— start SELECTED TEXT —

# Urgent Help required!



## SahilAr (Mar 4, 2015)

I lost my 500GB's of data 
Here's what happened:
My laptop was running very smoothly and all of a sudden,i don't know how my hard drive stopped responding..i think it was due to electricity..there was a power cut of few seconds and when the power came back(instantly)..the laptop was restarted automatically and hard drive started beeping..
Now,the problem is i can't find the same hard drive or pcb anywhere 
I have also attached screen shot of my hard drive and links of the same hard drive,please help me..i can't find this hard drive or pcb anywhere  
It's very urgent guys..500 GB of data  
Please help me

P.S:If any one is having same hard drive or pcb,please let me know..i am ready to pay any amount.





Amazon.com: ST9750420AS, 9RT14G-030, 0001DEM1, 9766 F, Seagate SATA 2.5 PCB: Computers & Accessories

Amazon.com: ST9750420AS, 5WS, WU, PN 9RT14G-030, FW 0001DEM1, Seagate 750GB SATA 2.5 Hard Drive: Computers & Accessories


----------



## SaiyanGoku (Mar 4, 2015)

Attachment isn't working, please upload on a 3rd party image sharing site like imgur.

If the HDD is getting detected in the BIOS and if you want to access the data on it, use a live Linux OS bootable USB.


----------



## SahilAr (Mar 4, 2015)

Hard Drive is not getting detected,if it would have been working fine then why on earth would i post a thread like this one?

— end SELECTED TEXT —

REQUIRED TASKS.
(a) In the hard drive forum thread above, what does SaiyanGoku suggest using to reach the data if the drive shows up in the BIOS?
(b) Write the next post in the hard drive forum thread above, replying after SahilAr's last message.

— start INFORMATION SUPPLIED —

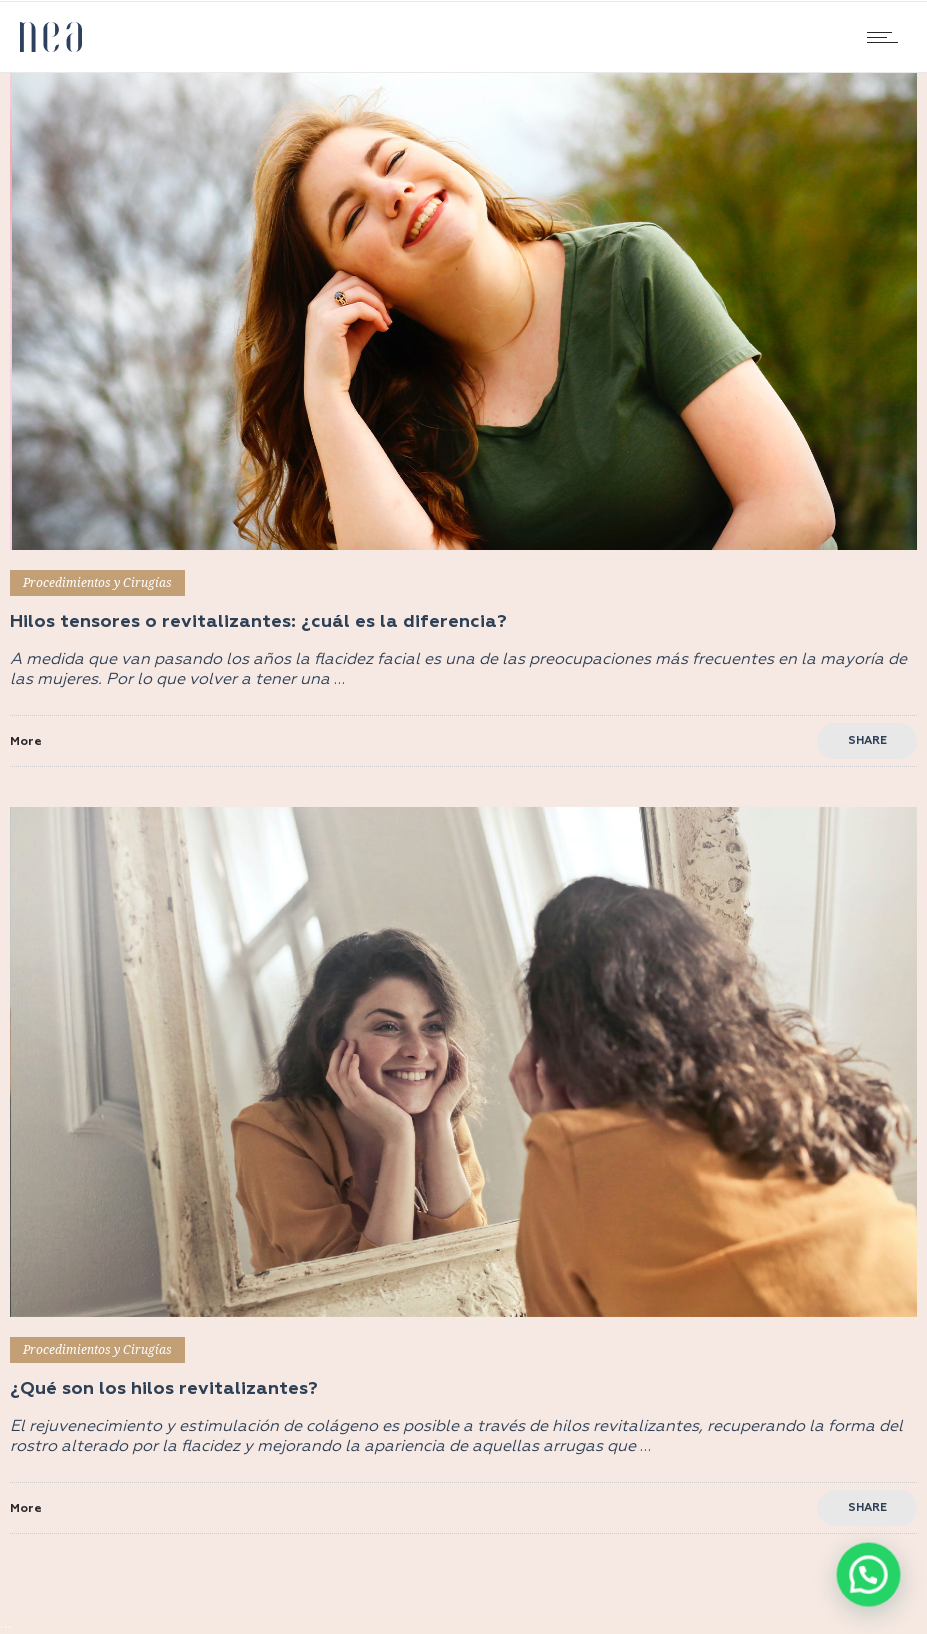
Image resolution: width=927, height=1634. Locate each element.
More (26, 742)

— end INFORMATION SUPPLIED —

FINAL RESULTS.
(a) A live Linux OS bootable USB.

(b)
----------



## lywyre (Mar 4, 2015)

If there was a power cut/fluctuation, your laptop should have switched to battery.
Also, the beeps *could mean *fault with RAM/display. Does your laptop boot up and say '*Boot device missing*' or something like that?


----------



## SahilAr (Mar 4, 2015)

Nothing is wrong with either my Ram or display,the hard drive was tested in many other laptops too,but the same noise!!Does that means that their Ram/Display has got fault too?No!


----------



## lywyre (Mar 4, 2015)

Hard disk don't give out beeps. The sound you hear is the HDD trying to spin up and fail something more like a click than a beep. That is why I suggested it *could mean* fault with RAM/display.


----------



## SahilAr (Mar 4, 2015)

Okay
But why it would be display/RAM?Why can't it be PCB?
And about movement,i have checked platters..they are not stuck.


----------



## icebags (Mar 5, 2015)

u may try attaching hdd to some external hdd case/enclosure, and get confirmed if its dd or laptop issue.


----------



## SahilAr (Mar 5, 2015)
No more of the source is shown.